Caos viabilità, parcheggi selvaggi e maleducazione. Dapprima Carlo Maria ha scritto il "quasi" decalogo (le regole vergate per i vigili urbani si fermano a quota nove), poi ha deciso addirittura di scendere per strada con loro. Per rendersi conto in prima persona del malessere che c'è in giro e della mole di "furbetti" che rende caotica ogni strada. Divieti di sosta, stalli per disabili, scivoli e passi carrabili: non esiste regola. E non è una forzature ammettere che, compiuti pochi passi, fioccava una multa. Così alle nove era già terminato il primo blocchetto. Ma l'agente della municipale in servizio lungo Corso della Repubblica e viale Dante ne aveva altri a disposizione. Ben 55 le multe totali del giro con "l'ospite illustre", un'altra ventina quelle fatte in altre zone per un totale di oltre settanta multe in pochissimo tempo. E tanto dialogo con i cittadini che, alla vista della squadra "speciale", hanno spostato le auto molti scusandosi oppure hanno fatto la fila per dare segnalazioni sui casi più eclatantiche si verificano ogni giorno.
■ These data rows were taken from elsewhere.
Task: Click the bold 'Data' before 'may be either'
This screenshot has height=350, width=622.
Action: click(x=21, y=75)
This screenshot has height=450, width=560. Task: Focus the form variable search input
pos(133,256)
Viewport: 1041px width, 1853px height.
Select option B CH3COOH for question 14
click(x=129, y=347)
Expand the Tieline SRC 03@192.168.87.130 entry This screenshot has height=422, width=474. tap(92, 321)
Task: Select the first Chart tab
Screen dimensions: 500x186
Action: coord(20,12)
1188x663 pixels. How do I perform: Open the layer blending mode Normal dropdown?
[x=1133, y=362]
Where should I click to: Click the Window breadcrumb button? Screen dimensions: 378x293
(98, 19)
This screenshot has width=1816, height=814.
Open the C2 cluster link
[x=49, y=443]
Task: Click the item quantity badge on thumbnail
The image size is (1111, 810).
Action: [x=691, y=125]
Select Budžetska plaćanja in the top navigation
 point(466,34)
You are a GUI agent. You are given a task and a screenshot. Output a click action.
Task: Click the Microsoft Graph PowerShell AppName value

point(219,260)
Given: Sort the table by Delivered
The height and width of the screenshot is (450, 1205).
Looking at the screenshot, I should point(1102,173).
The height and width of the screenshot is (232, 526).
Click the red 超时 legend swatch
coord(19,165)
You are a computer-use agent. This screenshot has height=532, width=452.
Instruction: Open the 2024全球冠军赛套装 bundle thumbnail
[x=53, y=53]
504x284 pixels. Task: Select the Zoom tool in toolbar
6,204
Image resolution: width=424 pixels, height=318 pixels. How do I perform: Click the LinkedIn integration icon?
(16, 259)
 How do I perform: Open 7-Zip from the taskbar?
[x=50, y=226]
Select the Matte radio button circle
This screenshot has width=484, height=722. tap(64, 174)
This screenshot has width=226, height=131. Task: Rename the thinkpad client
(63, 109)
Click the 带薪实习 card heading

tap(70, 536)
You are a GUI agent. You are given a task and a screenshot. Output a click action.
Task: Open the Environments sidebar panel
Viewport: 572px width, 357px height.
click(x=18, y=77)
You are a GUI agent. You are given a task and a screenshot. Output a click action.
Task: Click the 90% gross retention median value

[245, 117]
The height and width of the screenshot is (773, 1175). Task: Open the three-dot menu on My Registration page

Perché sei sceso in pista direttamente?
«Volevo soltanto accertarmi, visto che i vigili sono pochissimi, assolutamente sotto organico, se ci sono o non ci sono, che tipo di percorso compiono e che situazione incontrano. La presenza c'è ma la verità è che sono tante le infrazioni».

Anche stamattina c'è caos...
«Assolutamente sì. Ripeto, le infrazioni sono tantissime. Per questo rivolgo un appello ai cittadini affinché rispettino le regole perché, se le rispettiamo tutti, la città diventa più vivibile».